■ **Brief**
Here is a block of records. Copy every one of them exactly.

■ **Information**
Start of Block

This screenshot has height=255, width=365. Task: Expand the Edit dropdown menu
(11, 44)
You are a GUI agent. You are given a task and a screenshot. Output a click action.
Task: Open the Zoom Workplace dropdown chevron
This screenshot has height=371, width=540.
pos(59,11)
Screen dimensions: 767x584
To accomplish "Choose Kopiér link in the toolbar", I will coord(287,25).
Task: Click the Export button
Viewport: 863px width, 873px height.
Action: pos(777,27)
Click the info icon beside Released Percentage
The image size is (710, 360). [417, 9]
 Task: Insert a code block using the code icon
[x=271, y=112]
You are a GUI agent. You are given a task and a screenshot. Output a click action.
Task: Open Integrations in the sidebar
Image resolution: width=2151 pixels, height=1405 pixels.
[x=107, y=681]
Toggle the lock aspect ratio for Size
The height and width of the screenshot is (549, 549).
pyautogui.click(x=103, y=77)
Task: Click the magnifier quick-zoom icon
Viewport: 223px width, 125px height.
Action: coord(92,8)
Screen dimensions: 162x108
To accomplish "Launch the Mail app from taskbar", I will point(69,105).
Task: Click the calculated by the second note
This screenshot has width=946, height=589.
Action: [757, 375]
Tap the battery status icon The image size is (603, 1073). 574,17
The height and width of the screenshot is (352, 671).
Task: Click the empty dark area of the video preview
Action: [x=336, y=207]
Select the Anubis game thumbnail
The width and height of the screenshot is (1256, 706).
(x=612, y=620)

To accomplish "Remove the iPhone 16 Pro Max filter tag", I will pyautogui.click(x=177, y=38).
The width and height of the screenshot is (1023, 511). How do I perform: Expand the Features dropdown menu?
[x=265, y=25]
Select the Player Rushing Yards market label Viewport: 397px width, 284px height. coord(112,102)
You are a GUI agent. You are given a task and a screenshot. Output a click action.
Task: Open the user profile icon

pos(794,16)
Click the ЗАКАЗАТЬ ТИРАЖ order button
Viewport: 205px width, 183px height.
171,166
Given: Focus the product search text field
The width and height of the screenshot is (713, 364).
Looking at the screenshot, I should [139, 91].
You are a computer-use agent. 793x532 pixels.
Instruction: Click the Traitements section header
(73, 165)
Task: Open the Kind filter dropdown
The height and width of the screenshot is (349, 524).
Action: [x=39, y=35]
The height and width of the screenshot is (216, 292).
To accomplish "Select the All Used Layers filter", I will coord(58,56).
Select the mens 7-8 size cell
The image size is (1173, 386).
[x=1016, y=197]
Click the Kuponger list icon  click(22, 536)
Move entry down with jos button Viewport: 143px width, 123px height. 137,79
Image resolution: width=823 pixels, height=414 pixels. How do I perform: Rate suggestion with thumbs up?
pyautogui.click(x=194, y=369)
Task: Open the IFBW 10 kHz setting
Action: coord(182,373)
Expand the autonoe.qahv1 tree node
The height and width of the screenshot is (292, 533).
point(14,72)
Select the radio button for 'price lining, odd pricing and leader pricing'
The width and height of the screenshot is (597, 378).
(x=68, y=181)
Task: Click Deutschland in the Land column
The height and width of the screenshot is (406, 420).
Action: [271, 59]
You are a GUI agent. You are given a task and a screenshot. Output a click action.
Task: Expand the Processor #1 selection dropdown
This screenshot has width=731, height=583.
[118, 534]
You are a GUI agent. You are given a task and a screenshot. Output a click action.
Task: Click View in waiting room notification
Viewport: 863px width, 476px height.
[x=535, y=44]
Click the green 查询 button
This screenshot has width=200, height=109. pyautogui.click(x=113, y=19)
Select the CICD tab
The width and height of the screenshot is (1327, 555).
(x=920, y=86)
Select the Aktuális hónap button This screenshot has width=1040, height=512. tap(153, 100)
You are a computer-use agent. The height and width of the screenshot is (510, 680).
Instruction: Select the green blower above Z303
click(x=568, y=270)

End of Block

■ **Response area**
This screenshot has height=255, width=365. Task: Expand the Edit dropdown menu
(11, 44)
You are a GUI agent. You are given a task and a screenshot. Output a click action.
Task: Open the Zoom Workplace dropdown chevron
This screenshot has height=371, width=540.
pos(59,11)
Screen dimensions: 767x584
To accomplish "Choose Kopiér link in the toolbar", I will coord(287,25).
Task: Click the Export button
Viewport: 863px width, 873px height.
Action: pos(777,27)
Click the info icon beside Released Percentage
The image size is (710, 360). [417, 9]
 Task: Insert a code block using the code icon
[x=271, y=112]
You are a GUI agent. You are given a task and a screenshot. Output a click action.
Task: Open Integrations in the sidebar
Image resolution: width=2151 pixels, height=1405 pixels.
[x=107, y=681]
Toggle the lock aspect ratio for Size
The height and width of the screenshot is (549, 549).
pyautogui.click(x=103, y=77)
Task: Click the magnifier quick-zoom icon
Viewport: 223px width, 125px height.
Action: coord(92,8)
Screen dimensions: 162x108
To accomplish "Launch the Mail app from taskbar", I will point(69,105).
Task: Click the calculated by the second note
This screenshot has width=946, height=589.
Action: [757, 375]
Tap the battery status icon The image size is (603, 1073). 574,17
The height and width of the screenshot is (352, 671).
Task: Click the empty dark area of the video preview
Action: [x=336, y=207]
Select the Anubis game thumbnail
The width and height of the screenshot is (1256, 706).
(x=612, y=620)

To accomplish "Remove the iPhone 16 Pro Max filter tag", I will pyautogui.click(x=177, y=38).
The width and height of the screenshot is (1023, 511). How do I perform: Expand the Features dropdown menu?
[x=265, y=25]
Select the Player Rushing Yards market label Viewport: 397px width, 284px height. coord(112,102)
You are a GUI agent. You are given a task and a screenshot. Output a click action.
Task: Open the user profile icon

pos(794,16)
Click the ЗАКАЗАТЬ ТИРАЖ order button
Viewport: 205px width, 183px height.
171,166
Given: Focus the product search text field
The width and height of the screenshot is (713, 364).
Looking at the screenshot, I should [139, 91].
You are a computer-use agent. 793x532 pixels.
Instruction: Click the Traitements section header
(73, 165)
Task: Open the Kind filter dropdown
The height and width of the screenshot is (349, 524).
Action: [x=39, y=35]
The height and width of the screenshot is (216, 292).
To accomplish "Select the All Used Layers filter", I will coord(58,56).
Select the mens 7-8 size cell
The image size is (1173, 386).
[x=1016, y=197]
Click the Kuponger list icon  click(22, 536)
Move entry down with jos button Viewport: 143px width, 123px height. 137,79
Image resolution: width=823 pixels, height=414 pixels. How do I perform: Rate suggestion with thumbs up?
pyautogui.click(x=194, y=369)
Task: Open the IFBW 10 kHz setting
Action: coord(182,373)
Expand the autonoe.qahv1 tree node
The height and width of the screenshot is (292, 533).
point(14,72)
Select the radio button for 'price lining, odd pricing and leader pricing'
The width and height of the screenshot is (597, 378).
(x=68, y=181)
Task: Click Deutschland in the Land column
The height and width of the screenshot is (406, 420).
Action: [271, 59]
You are a GUI agent. You are given a task and a screenshot. Output a click action.
Task: Expand the Processor #1 selection dropdown
This screenshot has width=731, height=583.
[118, 534]
You are a GUI agent. You are given a task and a screenshot. Output a click action.
Task: Click View in waiting room notification
Viewport: 863px width, 476px height.
[x=535, y=44]
Click the green 查询 button
This screenshot has width=200, height=109. pyautogui.click(x=113, y=19)
Select the CICD tab
The width and height of the screenshot is (1327, 555).
(x=920, y=86)
Select the Aktuális hónap button This screenshot has width=1040, height=512. tap(153, 100)
You are a computer-use agent. The height and width of the screenshot is (510, 680).
Instruction: Select the green blower above Z303
click(x=568, y=270)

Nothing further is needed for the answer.